**Activity**
The entries should be given again in full. Alter nothing.

Saved data entries
>>>>

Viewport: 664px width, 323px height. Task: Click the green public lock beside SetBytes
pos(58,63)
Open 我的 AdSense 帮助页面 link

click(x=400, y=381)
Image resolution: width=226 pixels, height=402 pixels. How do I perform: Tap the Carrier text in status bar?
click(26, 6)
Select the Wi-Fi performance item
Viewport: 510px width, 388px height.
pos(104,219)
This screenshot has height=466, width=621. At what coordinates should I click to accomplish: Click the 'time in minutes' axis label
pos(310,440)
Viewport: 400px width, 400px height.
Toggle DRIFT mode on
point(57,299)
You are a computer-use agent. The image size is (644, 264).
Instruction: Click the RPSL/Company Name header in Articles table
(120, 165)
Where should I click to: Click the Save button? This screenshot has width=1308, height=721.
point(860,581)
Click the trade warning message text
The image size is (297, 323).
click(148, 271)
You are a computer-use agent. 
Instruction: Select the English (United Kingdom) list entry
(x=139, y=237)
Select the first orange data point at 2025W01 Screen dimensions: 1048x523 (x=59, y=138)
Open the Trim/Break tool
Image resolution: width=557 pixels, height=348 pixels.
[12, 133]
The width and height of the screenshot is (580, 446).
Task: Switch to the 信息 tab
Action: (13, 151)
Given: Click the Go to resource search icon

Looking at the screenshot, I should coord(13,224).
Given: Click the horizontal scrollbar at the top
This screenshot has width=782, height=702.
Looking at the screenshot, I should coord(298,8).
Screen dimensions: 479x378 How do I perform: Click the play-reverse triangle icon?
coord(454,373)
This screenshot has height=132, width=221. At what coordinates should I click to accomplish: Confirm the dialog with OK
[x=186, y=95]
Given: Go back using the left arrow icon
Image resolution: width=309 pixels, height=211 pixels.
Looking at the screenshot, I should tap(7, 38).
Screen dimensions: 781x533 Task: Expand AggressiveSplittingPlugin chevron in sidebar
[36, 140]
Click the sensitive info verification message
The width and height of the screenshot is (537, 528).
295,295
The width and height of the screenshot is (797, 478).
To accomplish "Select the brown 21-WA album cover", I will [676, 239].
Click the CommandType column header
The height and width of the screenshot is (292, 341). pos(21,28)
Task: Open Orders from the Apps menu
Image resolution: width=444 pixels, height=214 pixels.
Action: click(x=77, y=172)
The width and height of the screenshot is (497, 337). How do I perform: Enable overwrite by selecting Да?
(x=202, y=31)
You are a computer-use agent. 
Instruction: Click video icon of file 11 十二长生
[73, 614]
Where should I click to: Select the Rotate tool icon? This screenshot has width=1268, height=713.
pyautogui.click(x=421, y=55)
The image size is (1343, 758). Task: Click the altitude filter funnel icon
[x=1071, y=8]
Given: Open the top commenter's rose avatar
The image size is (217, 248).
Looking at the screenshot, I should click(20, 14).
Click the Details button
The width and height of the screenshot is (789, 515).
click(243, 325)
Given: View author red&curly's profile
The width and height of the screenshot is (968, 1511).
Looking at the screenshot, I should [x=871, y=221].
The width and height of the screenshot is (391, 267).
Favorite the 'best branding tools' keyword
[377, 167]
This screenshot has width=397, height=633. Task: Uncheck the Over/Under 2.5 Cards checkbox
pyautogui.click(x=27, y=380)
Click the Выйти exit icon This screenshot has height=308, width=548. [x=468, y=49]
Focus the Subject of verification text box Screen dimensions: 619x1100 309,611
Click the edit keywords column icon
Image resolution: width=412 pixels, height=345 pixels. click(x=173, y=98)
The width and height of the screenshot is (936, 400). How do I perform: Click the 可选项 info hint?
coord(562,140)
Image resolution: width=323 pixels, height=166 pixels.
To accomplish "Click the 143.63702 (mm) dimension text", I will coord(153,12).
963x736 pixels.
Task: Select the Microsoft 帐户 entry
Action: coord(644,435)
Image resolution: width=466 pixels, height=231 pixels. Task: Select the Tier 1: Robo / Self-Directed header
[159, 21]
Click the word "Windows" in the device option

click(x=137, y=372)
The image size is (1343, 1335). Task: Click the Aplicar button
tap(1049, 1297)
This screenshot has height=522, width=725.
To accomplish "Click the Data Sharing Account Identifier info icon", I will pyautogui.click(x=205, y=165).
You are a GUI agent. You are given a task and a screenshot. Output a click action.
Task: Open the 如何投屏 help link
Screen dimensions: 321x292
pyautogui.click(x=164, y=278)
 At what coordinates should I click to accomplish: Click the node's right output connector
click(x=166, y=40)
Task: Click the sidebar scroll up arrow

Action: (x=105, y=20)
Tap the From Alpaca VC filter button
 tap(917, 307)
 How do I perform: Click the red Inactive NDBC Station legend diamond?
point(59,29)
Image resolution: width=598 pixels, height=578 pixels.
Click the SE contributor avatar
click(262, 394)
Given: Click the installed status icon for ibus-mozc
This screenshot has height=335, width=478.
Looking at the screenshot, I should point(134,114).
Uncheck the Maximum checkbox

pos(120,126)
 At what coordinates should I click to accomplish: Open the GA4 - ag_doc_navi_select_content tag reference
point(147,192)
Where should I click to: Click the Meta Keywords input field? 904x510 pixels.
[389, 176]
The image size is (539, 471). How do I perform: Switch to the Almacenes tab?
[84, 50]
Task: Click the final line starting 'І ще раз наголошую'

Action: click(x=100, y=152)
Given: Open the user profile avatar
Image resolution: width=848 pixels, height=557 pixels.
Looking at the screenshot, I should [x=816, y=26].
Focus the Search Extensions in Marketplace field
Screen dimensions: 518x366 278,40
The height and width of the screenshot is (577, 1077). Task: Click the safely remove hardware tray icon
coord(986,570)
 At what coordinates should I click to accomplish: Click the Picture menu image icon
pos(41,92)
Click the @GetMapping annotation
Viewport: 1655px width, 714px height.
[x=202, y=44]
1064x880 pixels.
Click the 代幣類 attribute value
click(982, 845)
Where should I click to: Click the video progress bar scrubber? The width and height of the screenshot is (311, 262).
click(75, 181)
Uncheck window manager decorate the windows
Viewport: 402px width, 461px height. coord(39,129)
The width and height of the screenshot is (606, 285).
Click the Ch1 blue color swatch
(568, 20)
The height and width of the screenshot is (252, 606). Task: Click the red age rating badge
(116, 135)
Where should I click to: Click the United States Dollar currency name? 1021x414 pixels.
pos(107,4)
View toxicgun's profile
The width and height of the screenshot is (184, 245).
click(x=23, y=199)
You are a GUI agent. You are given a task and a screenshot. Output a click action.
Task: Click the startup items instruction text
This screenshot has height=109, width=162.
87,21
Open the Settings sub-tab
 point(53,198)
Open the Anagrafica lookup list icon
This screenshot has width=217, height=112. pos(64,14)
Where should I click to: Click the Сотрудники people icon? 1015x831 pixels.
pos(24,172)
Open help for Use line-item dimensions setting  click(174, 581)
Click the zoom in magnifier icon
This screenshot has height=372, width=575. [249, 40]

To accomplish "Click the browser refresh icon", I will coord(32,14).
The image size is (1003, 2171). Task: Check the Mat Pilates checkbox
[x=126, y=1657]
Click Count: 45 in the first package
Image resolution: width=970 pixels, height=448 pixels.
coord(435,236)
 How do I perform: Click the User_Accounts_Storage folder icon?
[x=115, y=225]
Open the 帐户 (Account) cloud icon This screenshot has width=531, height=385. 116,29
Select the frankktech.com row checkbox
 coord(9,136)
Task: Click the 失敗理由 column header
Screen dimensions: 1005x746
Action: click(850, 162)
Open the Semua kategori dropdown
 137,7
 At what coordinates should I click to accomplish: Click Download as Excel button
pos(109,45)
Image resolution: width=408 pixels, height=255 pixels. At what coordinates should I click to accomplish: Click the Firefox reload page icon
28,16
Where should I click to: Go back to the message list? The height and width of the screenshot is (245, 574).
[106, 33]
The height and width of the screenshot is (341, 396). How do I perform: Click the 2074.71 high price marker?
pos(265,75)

<<<<

**Response box**
Viewport: 664px width, 323px height. Task: Click the green public lock beside SetBytes
pos(58,63)
Open 我的 AdSense 帮助页面 link

click(x=400, y=381)
Image resolution: width=226 pixels, height=402 pixels. How do I perform: Tap the Carrier text in status bar?
click(26, 6)
Select the Wi-Fi performance item
Viewport: 510px width, 388px height.
pos(104,219)
This screenshot has height=466, width=621. At what coordinates should I click to accomplish: Click the 'time in minutes' axis label
pos(310,440)
Viewport: 400px width, 400px height.
Toggle DRIFT mode on
point(57,299)
You are a computer-use agent. The image size is (644, 264).
Instruction: Click the RPSL/Company Name header in Articles table
(120, 165)
Where should I click to: Click the Save button? This screenshot has width=1308, height=721.
point(860,581)
Click the trade warning message text
The image size is (297, 323).
click(148, 271)
You are a computer-use agent. 
Instruction: Select the English (United Kingdom) list entry
(x=139, y=237)
Select the first orange data point at 2025W01 Screen dimensions: 1048x523 (x=59, y=138)
Open the Trim/Break tool
Image resolution: width=557 pixels, height=348 pixels.
[12, 133]
The width and height of the screenshot is (580, 446).
Task: Switch to the 信息 tab
Action: (13, 151)
Given: Click the Go to resource search icon

Looking at the screenshot, I should coord(13,224).
Given: Click the horizontal scrollbar at the top
This screenshot has width=782, height=702.
Looking at the screenshot, I should coord(298,8).
Screen dimensions: 479x378 How do I perform: Click the play-reverse triangle icon?
coord(454,373)
This screenshot has height=132, width=221. At what coordinates should I click to accomplish: Confirm the dialog with OK
[x=186, y=95]
Given: Go back using the left arrow icon
Image resolution: width=309 pixels, height=211 pixels.
Looking at the screenshot, I should tap(7, 38).
Screen dimensions: 781x533 Task: Expand AggressiveSplittingPlugin chevron in sidebar
[36, 140]
Click the sensitive info verification message
The width and height of the screenshot is (537, 528).
295,295
The width and height of the screenshot is (797, 478).
To accomplish "Select the brown 21-WA album cover", I will [676, 239].
Click the CommandType column header
The height and width of the screenshot is (292, 341). pos(21,28)
Task: Open Orders from the Apps menu
Image resolution: width=444 pixels, height=214 pixels.
Action: click(x=77, y=172)
The width and height of the screenshot is (497, 337). How do I perform: Enable overwrite by selecting Да?
(x=202, y=31)
You are a computer-use agent. 
Instruction: Click video icon of file 11 十二长生
[73, 614]
Where should I click to: Select the Rotate tool icon? This screenshot has width=1268, height=713.
pyautogui.click(x=421, y=55)
The image size is (1343, 758). Task: Click the altitude filter funnel icon
[x=1071, y=8]
Given: Open the top commenter's rose avatar
The image size is (217, 248).
Looking at the screenshot, I should click(20, 14).
Click the Details button
The width and height of the screenshot is (789, 515).
click(243, 325)
Given: View author red&curly's profile
The width and height of the screenshot is (968, 1511).
Looking at the screenshot, I should [x=871, y=221].
The width and height of the screenshot is (391, 267).
Favorite the 'best branding tools' keyword
[377, 167]
This screenshot has width=397, height=633. Task: Uncheck the Over/Under 2.5 Cards checkbox
pyautogui.click(x=27, y=380)
Click the Выйти exit icon This screenshot has height=308, width=548. [x=468, y=49]
Focus the Subject of verification text box Screen dimensions: 619x1100 309,611
Click the edit keywords column icon
Image resolution: width=412 pixels, height=345 pixels. click(x=173, y=98)
The width and height of the screenshot is (936, 400). How do I perform: Click the 可选项 info hint?
coord(562,140)
Image resolution: width=323 pixels, height=166 pixels.
To accomplish "Click the 143.63702 (mm) dimension text", I will coord(153,12).
963x736 pixels.
Task: Select the Microsoft 帐户 entry
Action: coord(644,435)
Image resolution: width=466 pixels, height=231 pixels. Task: Select the Tier 1: Robo / Self-Directed header
[159, 21]
Click the word "Windows" in the device option

click(x=137, y=372)
The image size is (1343, 1335). Task: Click the Aplicar button
tap(1049, 1297)
This screenshot has height=522, width=725.
To accomplish "Click the Data Sharing Account Identifier info icon", I will pyautogui.click(x=205, y=165).
You are a GUI agent. You are given a task and a screenshot. Output a click action.
Task: Open the 如何投屏 help link
Screen dimensions: 321x292
pyautogui.click(x=164, y=278)
 At what coordinates should I click to accomplish: Click the node's right output connector
click(x=166, y=40)
Task: Click the sidebar scroll up arrow

Action: (x=105, y=20)
Tap the From Alpaca VC filter button
 tap(917, 307)
 How do I perform: Click the red Inactive NDBC Station legend diamond?
point(59,29)
Image resolution: width=598 pixels, height=578 pixels.
Click the SE contributor avatar
click(262, 394)
Given: Click the installed status icon for ibus-mozc
This screenshot has height=335, width=478.
Looking at the screenshot, I should point(134,114).
Uncheck the Maximum checkbox

pos(120,126)
 At what coordinates should I click to accomplish: Open the GA4 - ag_doc_navi_select_content tag reference
point(147,192)
Where should I click to: Click the Meta Keywords input field? 904x510 pixels.
[389, 176]
The image size is (539, 471). How do I perform: Switch to the Almacenes tab?
[84, 50]
Task: Click the final line starting 'І ще раз наголошую'

Action: click(x=100, y=152)
Given: Open the user profile avatar
Image resolution: width=848 pixels, height=557 pixels.
Looking at the screenshot, I should [x=816, y=26].
Focus the Search Extensions in Marketplace field
Screen dimensions: 518x366 278,40
The height and width of the screenshot is (577, 1077). Task: Click the safely remove hardware tray icon
coord(986,570)
 At what coordinates should I click to accomplish: Click the Picture menu image icon
pos(41,92)
Click the @GetMapping annotation
Viewport: 1655px width, 714px height.
[x=202, y=44]
1064x880 pixels.
Click the 代幣類 attribute value
click(982, 845)
Where should I click to: Click the video progress bar scrubber? The width and height of the screenshot is (311, 262).
click(75, 181)
Uncheck window manager decorate the windows
Viewport: 402px width, 461px height. coord(39,129)
The width and height of the screenshot is (606, 285).
Click the Ch1 blue color swatch
(568, 20)
The height and width of the screenshot is (252, 606). Task: Click the red age rating badge
(116, 135)
Where should I click to: Click the United States Dollar currency name? 1021x414 pixels.
pos(107,4)
View toxicgun's profile
The width and height of the screenshot is (184, 245).
click(x=23, y=199)
You are a GUI agent. You are given a task and a screenshot. Output a click action.
Task: Click the startup items instruction text
This screenshot has height=109, width=162.
87,21
Open the Settings sub-tab
 point(53,198)
Open the Anagrafica lookup list icon
This screenshot has width=217, height=112. pos(64,14)
Where should I click to: Click the Сотрудники people icon? 1015x831 pixels.
pos(24,172)
Open help for Use line-item dimensions setting  click(174, 581)
Click the zoom in magnifier icon
This screenshot has height=372, width=575. [249, 40]

To accomplish "Click the browser refresh icon", I will coord(32,14).
The image size is (1003, 2171). Task: Check the Mat Pilates checkbox
[x=126, y=1657]
Click Count: 45 in the first package
Image resolution: width=970 pixels, height=448 pixels.
coord(435,236)
 How do I perform: Click the User_Accounts_Storage folder icon?
[x=115, y=225]
Open the 帐户 (Account) cloud icon This screenshot has width=531, height=385. 116,29
Select the frankktech.com row checkbox
 coord(9,136)
Task: Click the 失敗理由 column header
Screen dimensions: 1005x746
Action: click(850, 162)
Open the Semua kategori dropdown
 137,7
 At what coordinates should I click to accomplish: Click Download as Excel button
pos(109,45)
Image resolution: width=408 pixels, height=255 pixels. At what coordinates should I click to accomplish: Click the Firefox reload page icon
28,16
Where should I click to: Go back to the message list? The height and width of the screenshot is (245, 574).
[106, 33]
The height and width of the screenshot is (341, 396). How do I perform: Click the 2074.71 high price marker?
pos(265,75)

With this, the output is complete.